▸ WORK INSTRUCTION
Find and copy every line in the records that includes the string "computer".

Collected data

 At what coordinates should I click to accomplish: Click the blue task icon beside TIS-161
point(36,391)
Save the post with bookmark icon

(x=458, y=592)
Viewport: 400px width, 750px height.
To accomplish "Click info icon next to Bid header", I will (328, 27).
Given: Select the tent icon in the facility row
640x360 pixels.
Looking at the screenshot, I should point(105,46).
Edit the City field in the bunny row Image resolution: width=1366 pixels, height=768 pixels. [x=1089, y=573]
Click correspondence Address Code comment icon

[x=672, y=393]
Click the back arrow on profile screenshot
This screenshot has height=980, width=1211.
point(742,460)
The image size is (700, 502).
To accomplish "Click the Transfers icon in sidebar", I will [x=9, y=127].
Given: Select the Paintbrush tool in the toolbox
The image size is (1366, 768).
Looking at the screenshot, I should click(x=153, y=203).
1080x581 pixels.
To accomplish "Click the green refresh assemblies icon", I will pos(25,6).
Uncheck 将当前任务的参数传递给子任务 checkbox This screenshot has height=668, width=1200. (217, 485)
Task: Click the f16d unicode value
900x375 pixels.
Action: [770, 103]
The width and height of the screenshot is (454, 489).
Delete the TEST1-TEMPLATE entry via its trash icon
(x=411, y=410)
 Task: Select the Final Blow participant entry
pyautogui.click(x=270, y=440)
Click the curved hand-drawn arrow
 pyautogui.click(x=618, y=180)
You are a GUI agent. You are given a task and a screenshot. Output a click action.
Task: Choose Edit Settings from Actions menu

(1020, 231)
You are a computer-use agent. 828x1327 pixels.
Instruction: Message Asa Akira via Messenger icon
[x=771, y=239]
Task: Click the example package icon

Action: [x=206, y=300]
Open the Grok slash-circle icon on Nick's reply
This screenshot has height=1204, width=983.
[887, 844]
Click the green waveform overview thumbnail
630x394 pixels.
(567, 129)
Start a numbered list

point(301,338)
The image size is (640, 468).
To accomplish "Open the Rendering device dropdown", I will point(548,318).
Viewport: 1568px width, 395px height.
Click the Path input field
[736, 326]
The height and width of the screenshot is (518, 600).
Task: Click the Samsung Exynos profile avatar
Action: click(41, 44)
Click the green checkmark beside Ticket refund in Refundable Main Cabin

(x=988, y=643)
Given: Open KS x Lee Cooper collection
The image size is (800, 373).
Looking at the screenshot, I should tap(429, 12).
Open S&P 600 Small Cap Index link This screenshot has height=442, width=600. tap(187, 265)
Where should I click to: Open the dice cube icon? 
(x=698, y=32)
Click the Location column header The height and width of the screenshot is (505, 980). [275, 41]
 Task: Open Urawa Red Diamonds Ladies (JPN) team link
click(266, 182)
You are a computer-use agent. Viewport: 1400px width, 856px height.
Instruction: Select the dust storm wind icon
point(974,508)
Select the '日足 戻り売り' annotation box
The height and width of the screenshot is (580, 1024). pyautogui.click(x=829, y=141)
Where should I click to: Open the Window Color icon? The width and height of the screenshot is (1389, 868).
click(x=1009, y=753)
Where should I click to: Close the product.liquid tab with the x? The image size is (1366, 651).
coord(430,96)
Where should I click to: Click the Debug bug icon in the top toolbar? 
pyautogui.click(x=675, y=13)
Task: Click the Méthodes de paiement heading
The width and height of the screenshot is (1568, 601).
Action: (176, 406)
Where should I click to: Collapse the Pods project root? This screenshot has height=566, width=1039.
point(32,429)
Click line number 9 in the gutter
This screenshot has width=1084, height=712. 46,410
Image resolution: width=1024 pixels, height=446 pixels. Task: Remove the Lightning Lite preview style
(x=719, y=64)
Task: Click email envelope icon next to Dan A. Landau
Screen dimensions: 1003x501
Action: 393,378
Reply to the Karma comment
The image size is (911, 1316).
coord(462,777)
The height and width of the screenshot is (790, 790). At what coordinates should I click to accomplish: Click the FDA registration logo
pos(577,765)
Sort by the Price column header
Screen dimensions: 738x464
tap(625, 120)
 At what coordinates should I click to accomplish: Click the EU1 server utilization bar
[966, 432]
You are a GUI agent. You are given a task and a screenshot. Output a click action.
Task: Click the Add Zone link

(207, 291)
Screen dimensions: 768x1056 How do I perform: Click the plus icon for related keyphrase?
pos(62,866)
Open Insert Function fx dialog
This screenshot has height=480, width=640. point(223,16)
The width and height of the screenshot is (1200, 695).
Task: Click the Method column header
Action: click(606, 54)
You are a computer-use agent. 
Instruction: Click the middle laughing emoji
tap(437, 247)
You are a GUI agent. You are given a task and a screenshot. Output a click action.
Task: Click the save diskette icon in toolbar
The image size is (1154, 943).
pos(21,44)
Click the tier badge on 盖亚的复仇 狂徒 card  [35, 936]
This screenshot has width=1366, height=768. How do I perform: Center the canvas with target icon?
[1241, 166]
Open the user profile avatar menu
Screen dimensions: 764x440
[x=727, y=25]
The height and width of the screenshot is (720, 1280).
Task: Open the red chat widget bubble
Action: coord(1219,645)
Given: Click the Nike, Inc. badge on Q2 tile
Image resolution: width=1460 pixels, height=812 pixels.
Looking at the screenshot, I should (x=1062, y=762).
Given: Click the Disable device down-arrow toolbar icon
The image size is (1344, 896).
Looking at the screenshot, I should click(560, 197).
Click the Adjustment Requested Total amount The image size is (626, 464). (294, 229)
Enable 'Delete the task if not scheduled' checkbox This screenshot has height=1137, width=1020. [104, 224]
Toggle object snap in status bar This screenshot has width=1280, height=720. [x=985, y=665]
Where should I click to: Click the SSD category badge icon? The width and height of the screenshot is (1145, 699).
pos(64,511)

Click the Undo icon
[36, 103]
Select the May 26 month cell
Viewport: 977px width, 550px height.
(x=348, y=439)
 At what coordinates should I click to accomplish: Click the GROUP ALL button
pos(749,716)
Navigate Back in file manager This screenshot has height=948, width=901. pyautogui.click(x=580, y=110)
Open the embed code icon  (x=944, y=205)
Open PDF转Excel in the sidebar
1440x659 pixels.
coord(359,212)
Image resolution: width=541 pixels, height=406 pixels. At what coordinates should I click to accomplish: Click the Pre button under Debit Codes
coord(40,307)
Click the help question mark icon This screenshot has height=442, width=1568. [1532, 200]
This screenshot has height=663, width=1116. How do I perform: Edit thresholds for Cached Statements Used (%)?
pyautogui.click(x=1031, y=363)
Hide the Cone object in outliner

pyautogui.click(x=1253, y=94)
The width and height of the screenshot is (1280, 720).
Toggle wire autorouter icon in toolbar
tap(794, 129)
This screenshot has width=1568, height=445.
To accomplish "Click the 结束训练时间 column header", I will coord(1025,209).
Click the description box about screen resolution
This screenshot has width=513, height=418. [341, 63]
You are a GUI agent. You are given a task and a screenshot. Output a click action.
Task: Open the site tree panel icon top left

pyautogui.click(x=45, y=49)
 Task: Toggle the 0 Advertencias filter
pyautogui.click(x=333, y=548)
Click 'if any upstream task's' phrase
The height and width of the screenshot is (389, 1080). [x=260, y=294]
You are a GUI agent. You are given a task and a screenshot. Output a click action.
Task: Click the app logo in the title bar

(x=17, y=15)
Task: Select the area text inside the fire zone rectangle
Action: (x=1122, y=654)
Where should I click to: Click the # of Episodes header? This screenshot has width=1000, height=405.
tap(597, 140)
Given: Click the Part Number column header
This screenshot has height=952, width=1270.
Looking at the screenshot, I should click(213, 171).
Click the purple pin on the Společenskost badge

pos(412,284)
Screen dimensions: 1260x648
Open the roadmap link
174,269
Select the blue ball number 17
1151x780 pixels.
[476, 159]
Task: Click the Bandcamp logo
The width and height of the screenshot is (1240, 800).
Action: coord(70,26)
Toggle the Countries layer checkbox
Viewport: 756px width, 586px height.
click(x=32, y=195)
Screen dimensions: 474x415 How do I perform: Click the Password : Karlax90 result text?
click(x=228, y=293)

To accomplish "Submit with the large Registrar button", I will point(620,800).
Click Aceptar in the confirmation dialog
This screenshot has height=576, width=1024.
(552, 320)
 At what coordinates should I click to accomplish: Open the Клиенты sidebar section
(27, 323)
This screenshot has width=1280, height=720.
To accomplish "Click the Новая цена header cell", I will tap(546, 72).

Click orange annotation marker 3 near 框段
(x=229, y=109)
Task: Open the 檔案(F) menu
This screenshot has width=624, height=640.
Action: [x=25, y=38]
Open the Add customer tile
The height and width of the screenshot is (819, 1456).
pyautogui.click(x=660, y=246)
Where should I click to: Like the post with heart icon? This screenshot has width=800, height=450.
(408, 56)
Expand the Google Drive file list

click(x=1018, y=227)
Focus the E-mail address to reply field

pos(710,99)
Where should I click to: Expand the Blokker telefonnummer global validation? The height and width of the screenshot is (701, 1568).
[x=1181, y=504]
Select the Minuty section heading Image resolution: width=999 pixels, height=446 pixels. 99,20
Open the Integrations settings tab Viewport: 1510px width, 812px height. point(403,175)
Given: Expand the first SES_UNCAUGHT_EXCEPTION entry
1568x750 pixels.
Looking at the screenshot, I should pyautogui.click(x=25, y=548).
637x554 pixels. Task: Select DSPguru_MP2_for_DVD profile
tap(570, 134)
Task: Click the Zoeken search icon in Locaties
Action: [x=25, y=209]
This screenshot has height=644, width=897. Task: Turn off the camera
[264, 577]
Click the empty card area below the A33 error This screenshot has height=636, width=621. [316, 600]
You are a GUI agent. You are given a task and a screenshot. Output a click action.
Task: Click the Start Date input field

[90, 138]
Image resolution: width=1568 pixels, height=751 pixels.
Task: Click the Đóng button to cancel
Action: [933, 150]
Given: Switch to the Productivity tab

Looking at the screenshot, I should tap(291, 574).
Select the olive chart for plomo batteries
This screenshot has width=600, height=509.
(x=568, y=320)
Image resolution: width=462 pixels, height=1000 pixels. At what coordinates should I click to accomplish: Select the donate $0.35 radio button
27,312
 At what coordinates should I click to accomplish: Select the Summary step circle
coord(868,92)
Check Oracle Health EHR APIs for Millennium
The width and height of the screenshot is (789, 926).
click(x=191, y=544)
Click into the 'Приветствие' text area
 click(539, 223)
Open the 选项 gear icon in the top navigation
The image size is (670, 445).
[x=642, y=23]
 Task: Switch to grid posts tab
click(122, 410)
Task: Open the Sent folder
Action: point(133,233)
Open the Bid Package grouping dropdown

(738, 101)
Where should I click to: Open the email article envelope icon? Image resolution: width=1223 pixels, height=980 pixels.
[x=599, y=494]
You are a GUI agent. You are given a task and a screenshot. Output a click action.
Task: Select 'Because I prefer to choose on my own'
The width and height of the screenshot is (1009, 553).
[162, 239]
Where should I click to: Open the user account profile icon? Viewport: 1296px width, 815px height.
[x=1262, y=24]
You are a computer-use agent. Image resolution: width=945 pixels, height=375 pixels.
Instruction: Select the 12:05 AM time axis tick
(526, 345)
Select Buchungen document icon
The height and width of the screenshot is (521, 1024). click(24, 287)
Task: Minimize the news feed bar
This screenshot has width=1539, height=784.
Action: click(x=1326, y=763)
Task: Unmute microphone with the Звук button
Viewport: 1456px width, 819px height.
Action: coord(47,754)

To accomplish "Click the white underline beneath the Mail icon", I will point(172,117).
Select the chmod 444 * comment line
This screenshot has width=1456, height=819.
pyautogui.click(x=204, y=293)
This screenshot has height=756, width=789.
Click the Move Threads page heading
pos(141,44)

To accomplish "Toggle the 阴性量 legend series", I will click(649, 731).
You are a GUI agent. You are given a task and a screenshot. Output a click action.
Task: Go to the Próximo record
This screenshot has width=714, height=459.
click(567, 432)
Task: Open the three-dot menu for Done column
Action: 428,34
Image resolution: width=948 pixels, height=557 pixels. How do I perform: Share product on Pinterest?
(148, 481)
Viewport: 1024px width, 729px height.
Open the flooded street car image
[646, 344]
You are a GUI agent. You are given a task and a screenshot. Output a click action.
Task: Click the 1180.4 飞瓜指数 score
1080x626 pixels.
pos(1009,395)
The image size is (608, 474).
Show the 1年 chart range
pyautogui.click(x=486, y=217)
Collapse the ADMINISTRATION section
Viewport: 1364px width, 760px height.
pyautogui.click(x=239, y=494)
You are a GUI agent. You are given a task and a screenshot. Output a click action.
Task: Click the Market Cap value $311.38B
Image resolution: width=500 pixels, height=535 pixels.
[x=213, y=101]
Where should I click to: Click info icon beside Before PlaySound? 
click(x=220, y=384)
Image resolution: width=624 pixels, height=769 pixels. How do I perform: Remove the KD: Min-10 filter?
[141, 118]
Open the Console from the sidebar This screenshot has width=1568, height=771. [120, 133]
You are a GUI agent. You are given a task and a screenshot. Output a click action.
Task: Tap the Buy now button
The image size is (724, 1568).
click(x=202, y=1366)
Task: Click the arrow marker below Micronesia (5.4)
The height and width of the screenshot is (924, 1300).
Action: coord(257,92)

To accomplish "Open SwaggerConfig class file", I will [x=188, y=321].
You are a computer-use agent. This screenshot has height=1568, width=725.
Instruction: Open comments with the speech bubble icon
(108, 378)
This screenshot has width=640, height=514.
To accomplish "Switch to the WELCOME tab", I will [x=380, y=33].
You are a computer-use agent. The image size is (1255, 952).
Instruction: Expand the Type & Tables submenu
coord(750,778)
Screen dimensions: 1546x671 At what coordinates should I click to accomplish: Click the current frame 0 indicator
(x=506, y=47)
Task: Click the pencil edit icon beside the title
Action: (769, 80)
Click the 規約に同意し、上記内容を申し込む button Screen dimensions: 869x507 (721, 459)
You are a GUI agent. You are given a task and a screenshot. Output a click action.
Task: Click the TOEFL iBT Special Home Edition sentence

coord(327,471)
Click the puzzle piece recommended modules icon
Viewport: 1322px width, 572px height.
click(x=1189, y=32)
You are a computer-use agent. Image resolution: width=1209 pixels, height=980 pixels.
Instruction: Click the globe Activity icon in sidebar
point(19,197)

▸ EXERCISE OUTPUT
You are a computer-use agent. 828x1327 pixels.
You are a computer-use agent. Viewport: 1400px width, 856px height.
You are a computer-use agent. 
You are a computer-use agent. Image resolution: width=945 pixels, height=375 pixels.
You are a computer-use agent. This screenshot has height=1568, width=725.
You are a computer-use agent. The image size is (1255, 952).
You are a computer-use agent. Image resolution: width=1209 pixels, height=980 pixels.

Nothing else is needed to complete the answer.